Kiril "Kiro" Dojčinovski (Macedonian: Kиpил Kиpo Дojчинoвcки; 17 October 1943 – 10 August 2022) was a Macedonian football player and manager who played as a defender.

Club career
Dojčinovski started playing in the youth team of FK Vardar in 1958. He successfully made his way into the senior squad, and after a few seasons he made a transfer to Red Star Belgrade. During his club career he played for Vardar Skopje, Crvena Zvezda, Troyes and Paris FC. With Red Star he won one Yugoslav championship and one cup.

International career
Dojčinovski had earned caps for the cadet, youth, Olympic and B Yugoslav national teams before debuting for the main senior national team.

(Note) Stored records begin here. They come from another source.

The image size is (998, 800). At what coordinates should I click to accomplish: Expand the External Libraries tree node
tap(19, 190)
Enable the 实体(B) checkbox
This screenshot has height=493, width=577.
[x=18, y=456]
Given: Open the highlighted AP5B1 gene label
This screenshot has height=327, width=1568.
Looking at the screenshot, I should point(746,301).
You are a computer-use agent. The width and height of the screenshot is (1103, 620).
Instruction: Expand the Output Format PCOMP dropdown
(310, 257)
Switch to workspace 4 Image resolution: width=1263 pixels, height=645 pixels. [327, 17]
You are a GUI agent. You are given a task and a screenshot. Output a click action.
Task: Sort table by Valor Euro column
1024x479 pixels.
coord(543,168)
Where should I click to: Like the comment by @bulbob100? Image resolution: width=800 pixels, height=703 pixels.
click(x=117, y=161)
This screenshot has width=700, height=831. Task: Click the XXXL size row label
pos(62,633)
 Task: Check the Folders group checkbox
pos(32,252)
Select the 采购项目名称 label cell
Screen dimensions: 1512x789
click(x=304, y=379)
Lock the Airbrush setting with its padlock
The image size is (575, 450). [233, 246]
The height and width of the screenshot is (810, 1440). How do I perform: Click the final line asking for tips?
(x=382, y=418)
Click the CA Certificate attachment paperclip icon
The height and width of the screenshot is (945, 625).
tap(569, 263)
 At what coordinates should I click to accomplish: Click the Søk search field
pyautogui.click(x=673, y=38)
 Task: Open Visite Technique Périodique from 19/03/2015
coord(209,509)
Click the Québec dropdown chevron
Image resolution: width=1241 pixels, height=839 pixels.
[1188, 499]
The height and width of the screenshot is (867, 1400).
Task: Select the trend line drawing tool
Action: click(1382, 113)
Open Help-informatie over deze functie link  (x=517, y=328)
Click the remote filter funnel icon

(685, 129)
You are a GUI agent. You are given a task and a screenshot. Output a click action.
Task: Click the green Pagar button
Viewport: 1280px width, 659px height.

He made his senior debut for Yugoslavia in an October 1968 FIFA World Cup qualification match against Spain and has earned a total of 6 caps, scoring no goals. His final international was a May 1970 friendly match against West Germany.

Managerial career
Dojčinovski later became a manager and coached the El Salvador national football team on two occasions. He also coached several clubs from El Salvador, Greece and Macedonia.

Personal life
In 2009, both of his legs were amputated due to complications from gangrene.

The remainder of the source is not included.